======== Seitenauszug
Ein einziger NEMO-Mörser ist laut Hersteller in der Lage, bis zu sechs Patronen gleichzeitig ins Ziel zu bringen. Das Verfahren wird als Multiple Round Simultaneous Impact (MRSI) bezeichnet. Diese Fähigkeit bleibt dem Hersteller zufolge auch beim Feuern in der Bewegung erhalten.

Der NEMO-Turm verfügt über einen Schwenkbereich von 360 Grad und eine Waffenneigung von -3 bis 85 Grad. Das drei Meter lange Rohr erlaubt eine im Vergleich zu klassischen 120-mm-Mörsern leicht gesteigerte Kampfreichweite.
================
======== Gegebene Angaben
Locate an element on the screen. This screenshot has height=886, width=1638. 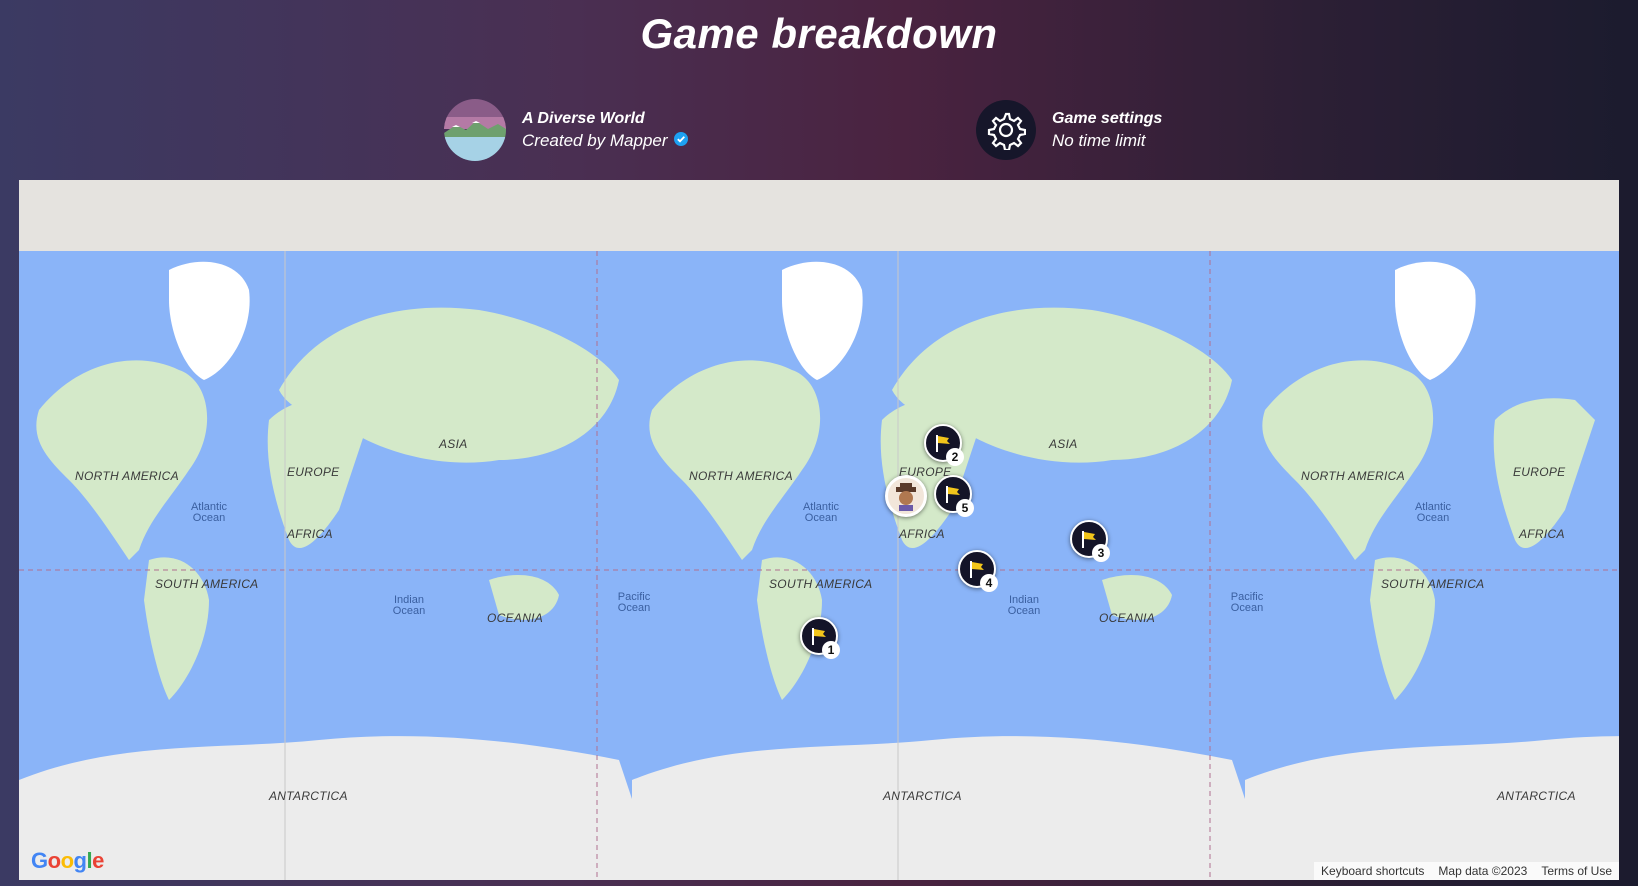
================
# [Die Aufgabe]
Gib aus dem Text über den NEMO-Mörser den Abschnitt wortgetreu wieder, der mit den Worten „Ein einziger NEMO-Mörser“ einsetzt und mit „der Bewegung erhalten.“ schließt.

# [Ergebnis]
Ein einziger NEMO-Mörser ist laut Hersteller in der Lage, bis zu sechs Patronen gleichzeitig ins Ziel zu bringen. Das Verfahren wird als Multiple Round Simultaneous Impact (MRSI) bezeichnet. Diese Fähigkeit bleibt dem Hersteller zufolge auch beim Feuern in der Bewegung erhalten.